MATERIAL FOR THIS EXERCISE Start Marker

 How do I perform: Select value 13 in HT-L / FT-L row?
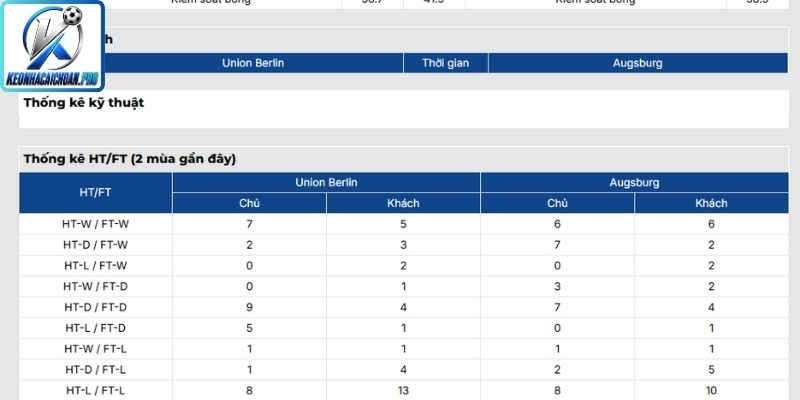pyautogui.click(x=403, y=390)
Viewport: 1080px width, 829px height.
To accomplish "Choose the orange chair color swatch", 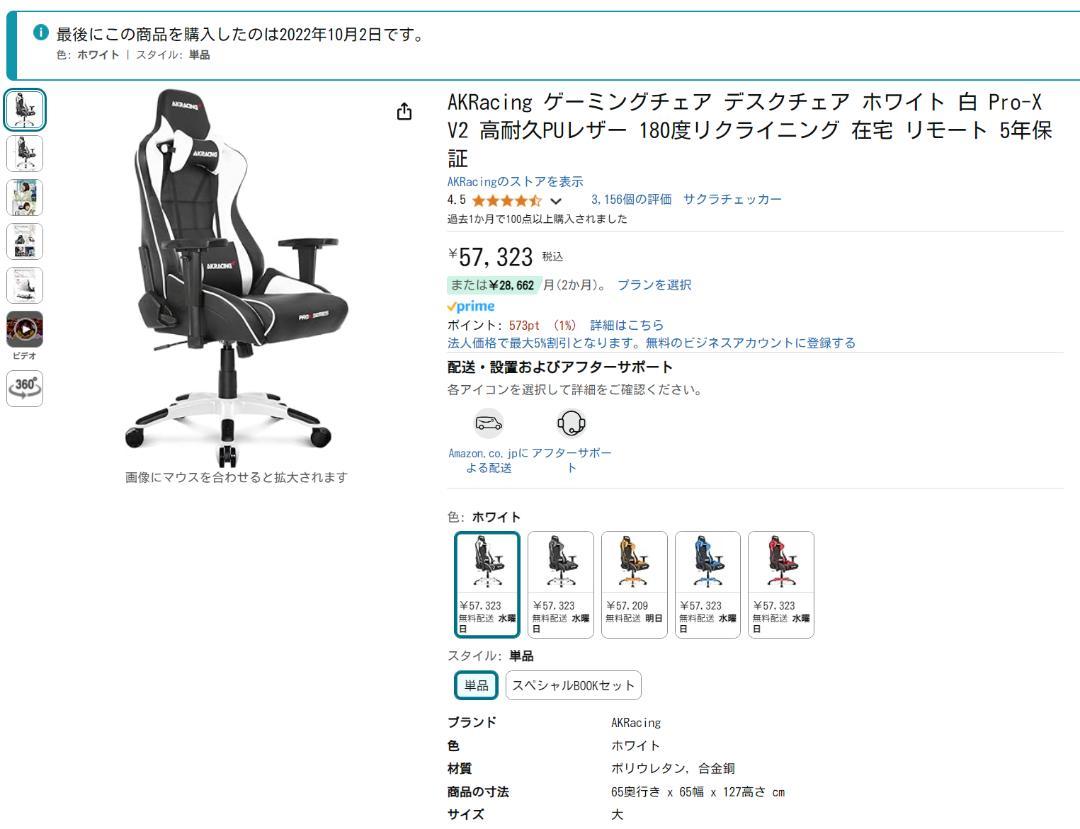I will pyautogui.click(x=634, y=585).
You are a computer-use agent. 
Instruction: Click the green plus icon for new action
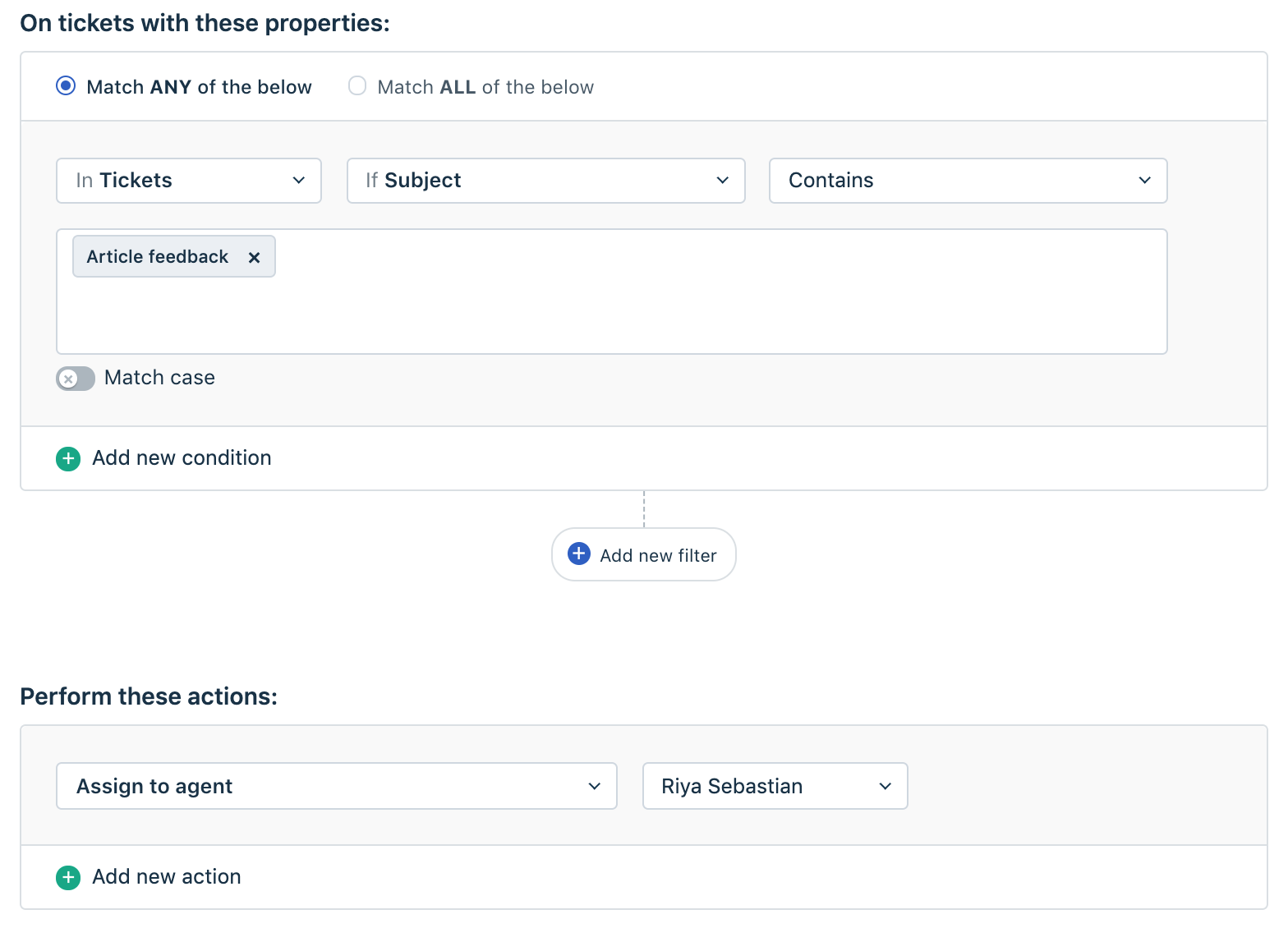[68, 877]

MATERIAL FOR THIS EXERCISE End Marker

• [TASK BRIEF]:
Nothing but the lines from the one containing "You are a computer-use agent." through the last line of the listing should be copied, each word for word and without pictures.

• [WRITTEN ANSWER]:
You are a computer-use agent. 
Instruction: Click the green plus icon for new action
[68, 877]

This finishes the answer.